In college, I used to shimmy up the door jams in order to hide over the entryway only to drop down and spook my roommate. It worked most of the time and I found I had a knack for such climbing, but I’d never done anything like it outside. Looking up, that seemed like the technique. The chimney was slightly more narrow compared to my doorway, so I figured I’d give it a shot. Just above my left shoulder, I saw a small rail with two decent looking crimps. I grabbed one with my left-hand, chickenwinged my right arm against the fall, and pushed off with my feet. The crimp broke and my hand swung free in a burst of dust and downward bouncing rock. My legs and right arm we wedged well enough to keep me from sliding downwards, much to my surprise. Here I learned my first two lessons about the burly yet tenuous nature of of Creek climbing: the crack is the most solid feature on the wall; and just because one hand slips doesn’t mean the other will.
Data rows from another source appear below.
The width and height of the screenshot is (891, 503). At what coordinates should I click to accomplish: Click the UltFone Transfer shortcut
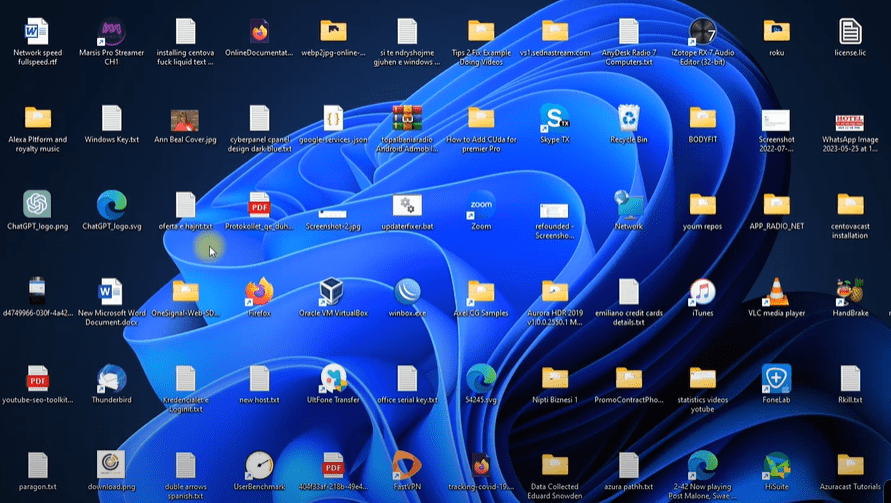pos(333,379)
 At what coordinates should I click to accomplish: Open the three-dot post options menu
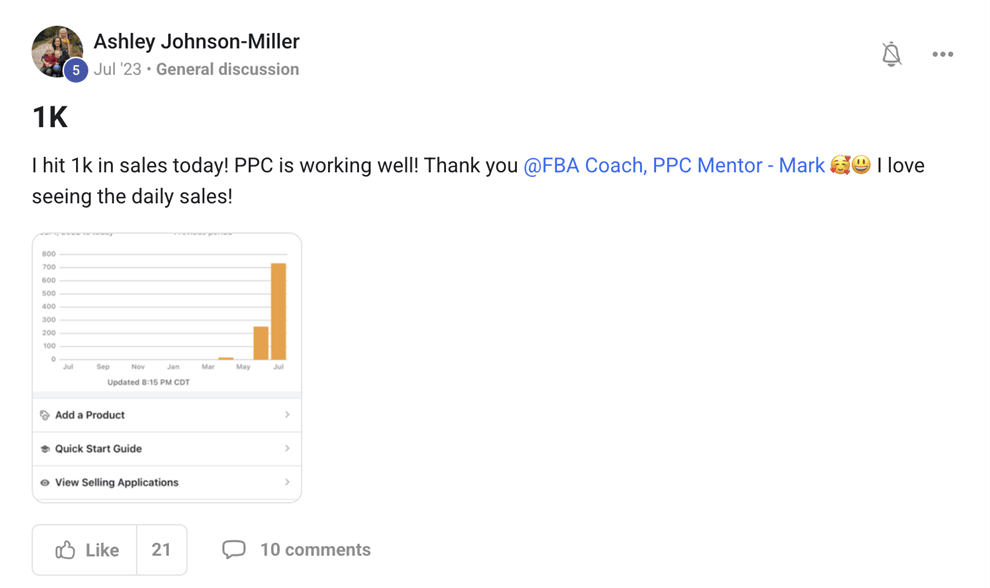(942, 54)
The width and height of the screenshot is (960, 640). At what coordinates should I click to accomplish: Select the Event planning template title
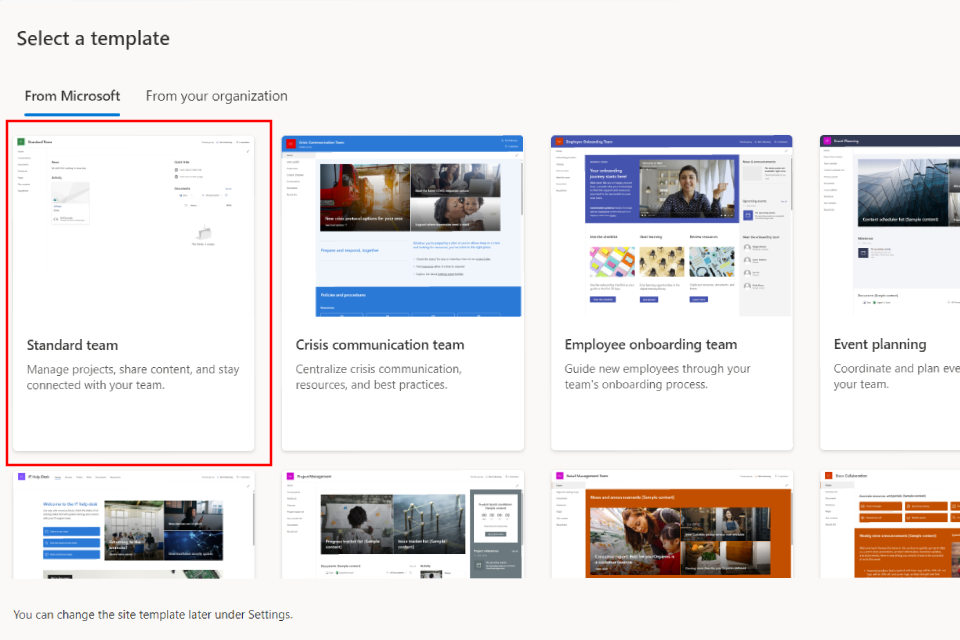[879, 345]
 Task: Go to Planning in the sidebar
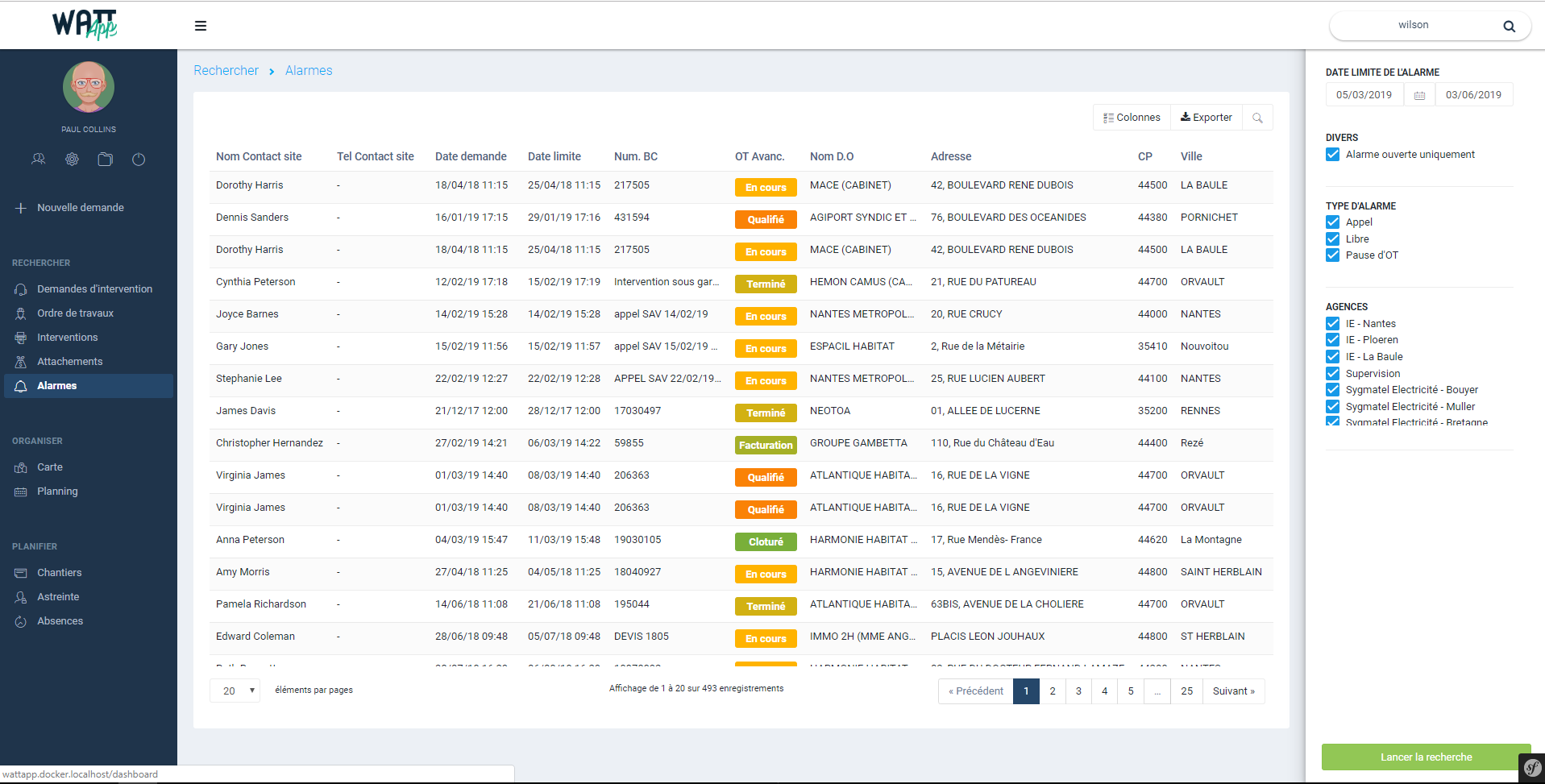(x=57, y=492)
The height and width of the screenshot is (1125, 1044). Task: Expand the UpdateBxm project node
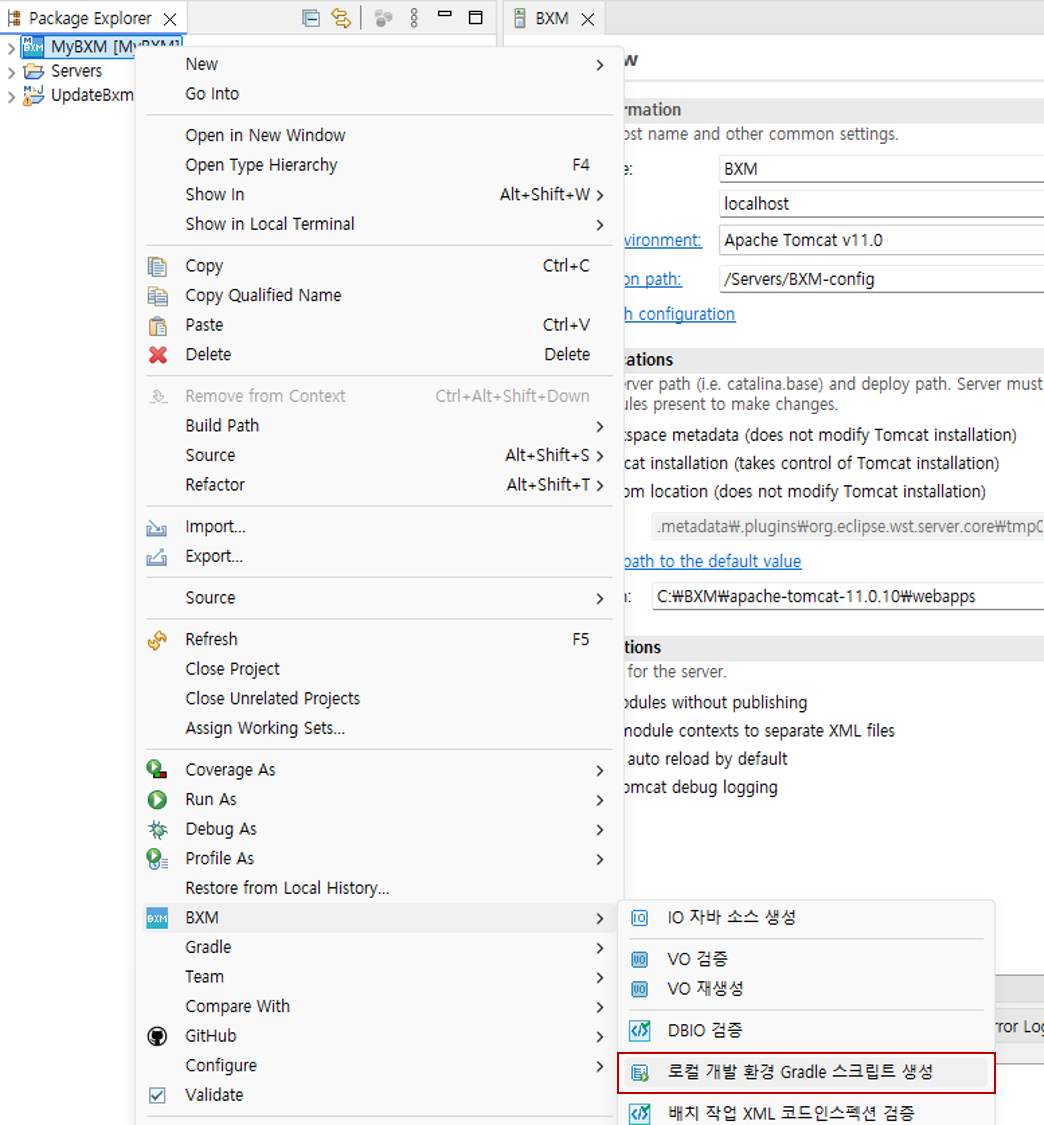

I caught my breath and regrouped; specks of sand remained on what was left of the hold that had broken. I could feel my breath bouncing off the rock, the coarseness of the walls pressing against my back. I stuck my head outside the crack and looked down to the belay; John stood with patient encouragement.
“Ugh,” I shouted down, “...shit hurts!”
I heard a few laughs. Apparently, there’s a certain joy seasoned Creek climbers get from watching the uninitiated flail upwards. I later found out that it came from a place of fondness. Everyone remembers the pain of their learning experience, the hideousness of their first pitches, and how embarrassing it must’ve looked from the ground.